:: INPUT DATA ::

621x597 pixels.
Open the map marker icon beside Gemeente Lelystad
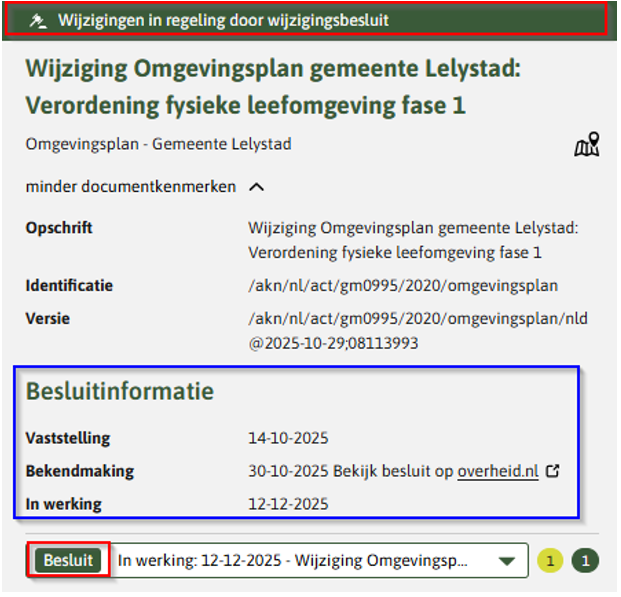pyautogui.click(x=586, y=145)
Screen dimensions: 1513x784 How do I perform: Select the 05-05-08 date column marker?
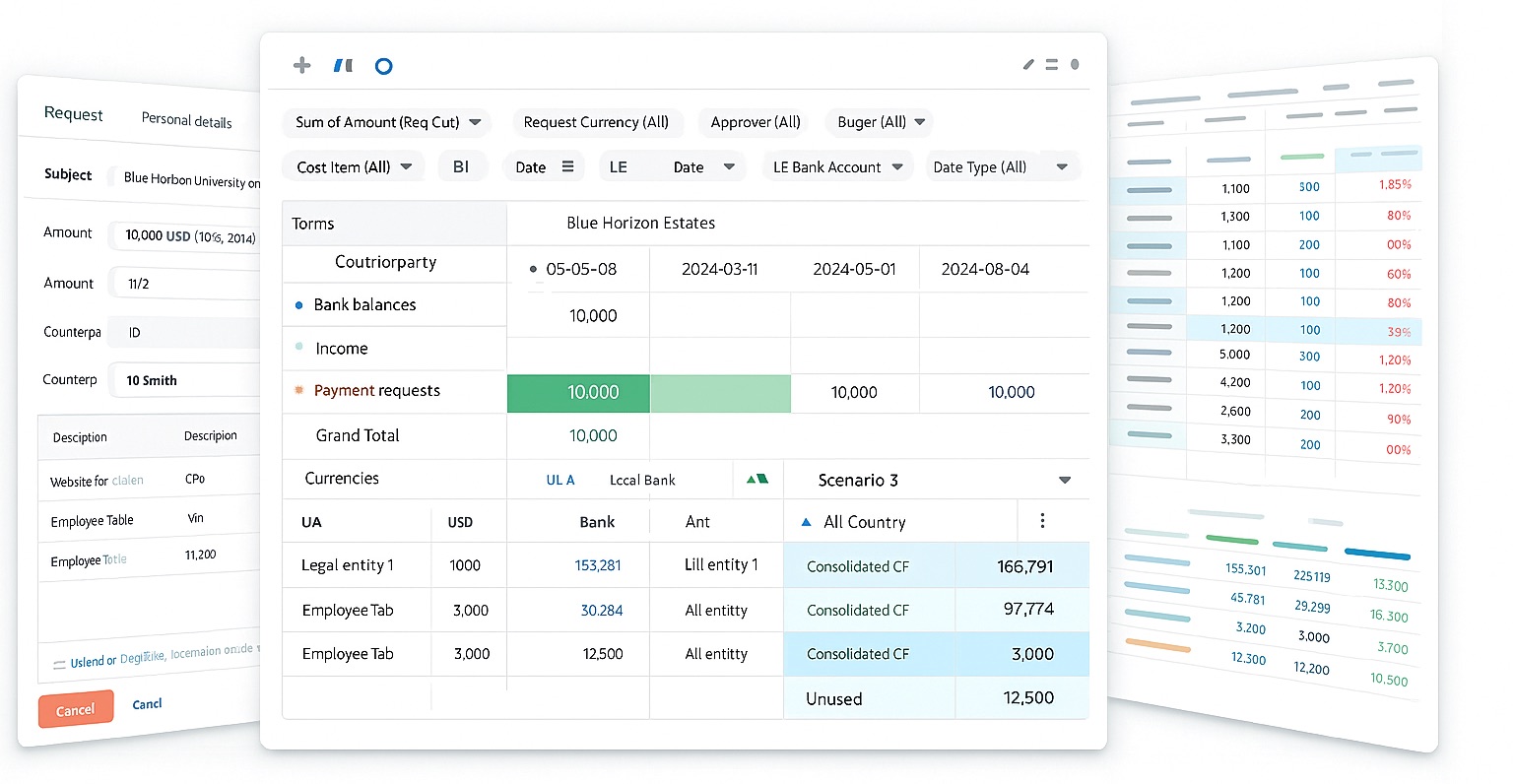click(x=534, y=269)
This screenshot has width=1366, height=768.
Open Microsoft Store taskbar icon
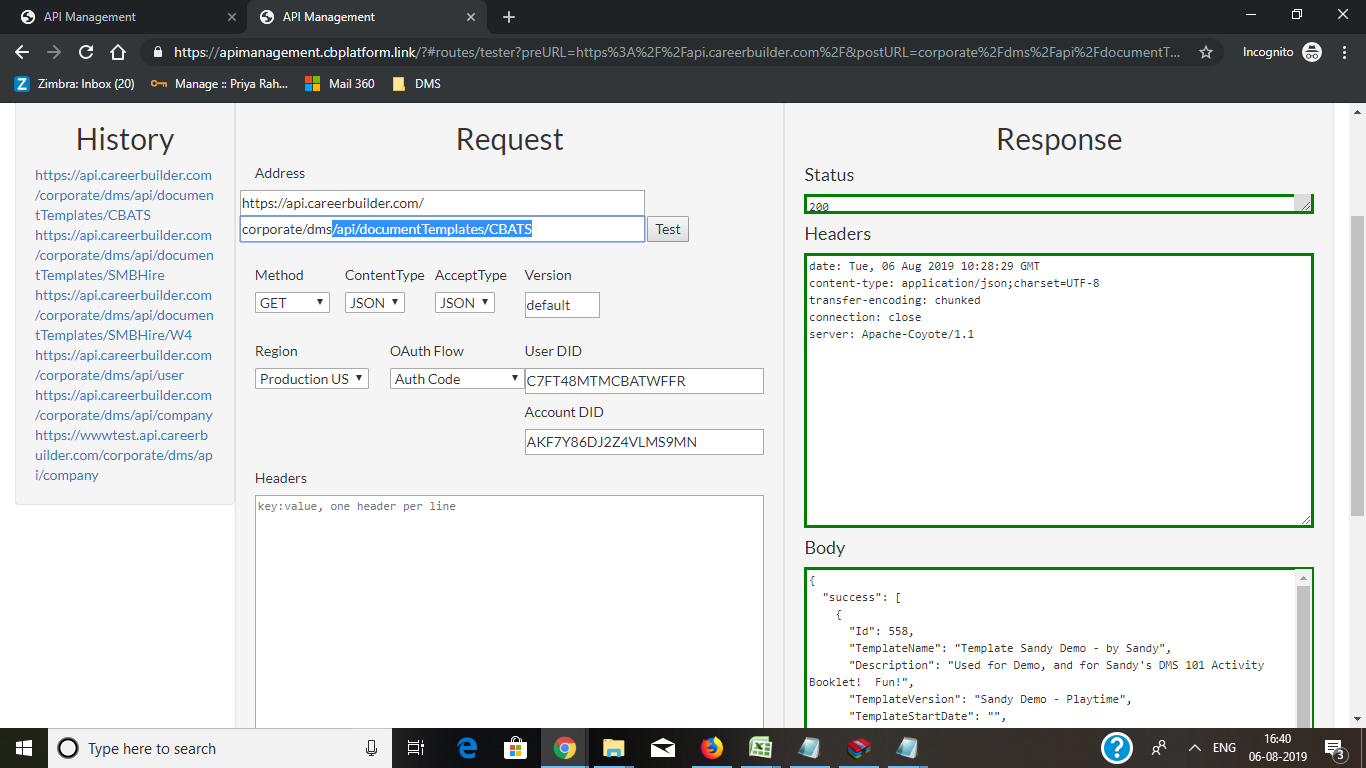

:::

PROMPT
The answer should be the complete listing, set down exactly, without pictures.

TASK OUTPUT
621x597 pixels.
Open the map marker icon beside Gemeente Lelystad
pyautogui.click(x=586, y=145)
Screen dimensions: 1513x784 How do I perform: Select the 05-05-08 date column marker?
click(x=534, y=269)
This screenshot has width=1366, height=768.
Open Microsoft Store taskbar icon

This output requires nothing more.